*Work instructions:*
**1.** How would you render this sentence from the Daniel Carpenter biography in Spanish: "He is a fellow of the National Academy of Public Administration."
**2.** Could you carry the Daniel Carpenter biography forward from its last sentence?

*Selected extract:*
American political scientist (born 1967)

Daniel Paul Carpenter (born April 19, 1967) is an American political scientist serving as Allie S. Freed Professor of Government at Harvard University. He is a fellow of the National Academy of Public Administration. As of 2026, he is also chair of the government department in the Harvard Faculty of Arts and Sciences.

Carpenter was born in Milwaukee, Wisconsin, on April 19, 1967. He graduated from Elk Rapids High School in Michigan before attending Georgetown University, earning his B.A. degree in government in 1989, and later received an M.A. degree and Ph.D. degree in political science from the University of Chicago, where he was advised by John F. Padgett. His doctorate was received in 1996 with a dissertation titled The Evolution of Corporate Attachment and Administrative Capacity in Executive Departments, 1862–1932.

*Data to examine:*

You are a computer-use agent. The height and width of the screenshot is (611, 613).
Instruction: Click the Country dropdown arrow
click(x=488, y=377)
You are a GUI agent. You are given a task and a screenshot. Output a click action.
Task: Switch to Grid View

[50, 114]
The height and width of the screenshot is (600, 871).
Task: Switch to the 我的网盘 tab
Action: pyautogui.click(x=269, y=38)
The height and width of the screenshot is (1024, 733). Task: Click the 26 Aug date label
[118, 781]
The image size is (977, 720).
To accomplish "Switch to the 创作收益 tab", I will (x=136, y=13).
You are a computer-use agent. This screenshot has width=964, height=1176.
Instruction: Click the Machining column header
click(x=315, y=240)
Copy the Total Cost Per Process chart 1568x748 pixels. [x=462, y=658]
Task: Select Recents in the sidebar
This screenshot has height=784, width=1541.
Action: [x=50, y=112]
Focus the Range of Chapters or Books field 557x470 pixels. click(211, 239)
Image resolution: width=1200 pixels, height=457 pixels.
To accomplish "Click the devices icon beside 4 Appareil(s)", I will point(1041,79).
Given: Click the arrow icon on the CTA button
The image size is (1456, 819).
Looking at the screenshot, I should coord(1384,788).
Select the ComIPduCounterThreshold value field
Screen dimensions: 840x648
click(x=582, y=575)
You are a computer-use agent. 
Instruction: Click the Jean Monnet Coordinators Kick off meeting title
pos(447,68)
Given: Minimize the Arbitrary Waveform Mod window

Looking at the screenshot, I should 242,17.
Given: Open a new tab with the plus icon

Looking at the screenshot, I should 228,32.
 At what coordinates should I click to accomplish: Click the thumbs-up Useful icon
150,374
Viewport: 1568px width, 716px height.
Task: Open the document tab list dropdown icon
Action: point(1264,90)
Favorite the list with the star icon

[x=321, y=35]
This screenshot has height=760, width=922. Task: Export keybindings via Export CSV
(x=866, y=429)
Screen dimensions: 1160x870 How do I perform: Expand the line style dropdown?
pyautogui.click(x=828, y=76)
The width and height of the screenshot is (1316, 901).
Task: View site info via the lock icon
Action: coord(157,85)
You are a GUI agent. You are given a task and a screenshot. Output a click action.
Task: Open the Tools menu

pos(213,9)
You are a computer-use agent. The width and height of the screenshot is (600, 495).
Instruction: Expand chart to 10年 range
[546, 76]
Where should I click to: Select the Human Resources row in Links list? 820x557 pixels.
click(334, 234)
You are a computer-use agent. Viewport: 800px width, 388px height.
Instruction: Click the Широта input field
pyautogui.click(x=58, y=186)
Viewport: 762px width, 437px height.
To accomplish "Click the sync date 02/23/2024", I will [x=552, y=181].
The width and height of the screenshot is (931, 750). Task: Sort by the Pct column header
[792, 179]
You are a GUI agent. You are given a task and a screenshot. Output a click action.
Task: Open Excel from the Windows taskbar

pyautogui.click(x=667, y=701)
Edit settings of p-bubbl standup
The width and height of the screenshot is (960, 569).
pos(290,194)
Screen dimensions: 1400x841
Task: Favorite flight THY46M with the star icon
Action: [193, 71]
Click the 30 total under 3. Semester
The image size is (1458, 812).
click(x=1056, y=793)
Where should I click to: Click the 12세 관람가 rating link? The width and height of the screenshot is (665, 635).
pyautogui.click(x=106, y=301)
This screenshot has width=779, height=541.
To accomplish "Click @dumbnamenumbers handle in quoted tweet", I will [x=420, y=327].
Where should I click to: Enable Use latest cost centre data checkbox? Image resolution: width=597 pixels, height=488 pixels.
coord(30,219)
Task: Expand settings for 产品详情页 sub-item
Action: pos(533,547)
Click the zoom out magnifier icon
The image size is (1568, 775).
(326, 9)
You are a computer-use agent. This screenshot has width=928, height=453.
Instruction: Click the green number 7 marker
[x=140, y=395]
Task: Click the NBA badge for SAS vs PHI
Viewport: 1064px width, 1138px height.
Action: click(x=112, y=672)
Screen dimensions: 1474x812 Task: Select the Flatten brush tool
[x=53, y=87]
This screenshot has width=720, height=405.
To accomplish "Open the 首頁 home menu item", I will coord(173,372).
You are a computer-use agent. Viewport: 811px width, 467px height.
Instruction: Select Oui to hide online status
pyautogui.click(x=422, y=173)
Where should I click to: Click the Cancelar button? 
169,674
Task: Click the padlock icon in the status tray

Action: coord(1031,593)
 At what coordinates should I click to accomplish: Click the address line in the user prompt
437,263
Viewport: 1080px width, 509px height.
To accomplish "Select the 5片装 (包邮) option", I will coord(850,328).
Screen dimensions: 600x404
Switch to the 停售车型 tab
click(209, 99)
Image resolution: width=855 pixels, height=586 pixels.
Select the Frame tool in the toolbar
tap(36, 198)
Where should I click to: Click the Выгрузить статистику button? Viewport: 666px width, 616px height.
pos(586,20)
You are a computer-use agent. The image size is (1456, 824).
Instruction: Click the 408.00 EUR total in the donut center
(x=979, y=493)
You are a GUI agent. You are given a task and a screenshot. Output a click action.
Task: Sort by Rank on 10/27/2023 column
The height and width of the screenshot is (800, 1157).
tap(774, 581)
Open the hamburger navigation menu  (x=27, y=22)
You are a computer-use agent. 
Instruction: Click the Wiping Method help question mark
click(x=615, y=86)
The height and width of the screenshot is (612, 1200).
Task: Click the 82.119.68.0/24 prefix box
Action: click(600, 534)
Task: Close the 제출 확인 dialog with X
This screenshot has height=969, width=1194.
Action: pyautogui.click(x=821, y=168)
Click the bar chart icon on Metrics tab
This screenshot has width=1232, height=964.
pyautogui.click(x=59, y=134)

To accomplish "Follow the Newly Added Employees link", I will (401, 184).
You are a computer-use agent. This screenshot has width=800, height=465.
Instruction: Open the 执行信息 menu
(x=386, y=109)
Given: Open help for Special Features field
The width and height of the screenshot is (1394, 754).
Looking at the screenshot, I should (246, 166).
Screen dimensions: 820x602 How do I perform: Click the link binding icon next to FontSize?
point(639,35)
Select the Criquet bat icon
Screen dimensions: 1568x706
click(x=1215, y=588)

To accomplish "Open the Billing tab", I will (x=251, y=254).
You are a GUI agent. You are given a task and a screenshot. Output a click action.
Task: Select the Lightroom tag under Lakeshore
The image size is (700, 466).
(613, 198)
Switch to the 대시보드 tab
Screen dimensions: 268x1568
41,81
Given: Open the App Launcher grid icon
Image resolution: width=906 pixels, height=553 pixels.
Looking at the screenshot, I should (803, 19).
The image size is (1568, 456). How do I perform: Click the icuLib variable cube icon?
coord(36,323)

*Responses by item number:*
**1.** Es miembro de la Academia Nacional de Administración Pública.

**2.**
In 2021, Carpenter wrote the book Democracy by Petition: Popular Politics in Transformation, 1790–1870, which was published by Harvard University Press. His book won the American Political Science Association's J. David Greenstone Prize for the best book in history and politics. A symposium reacting to the book was printed in the journal Social Science History in 2023. Introducing the symposium, Robert C. Lieberman described Democracy by Petition as "social science history at its very best".

Carpenter was given the title of Harvard College Professor in 2026 "for excellence in undergraduate teaching and for helping students 'develop their intellectual passions.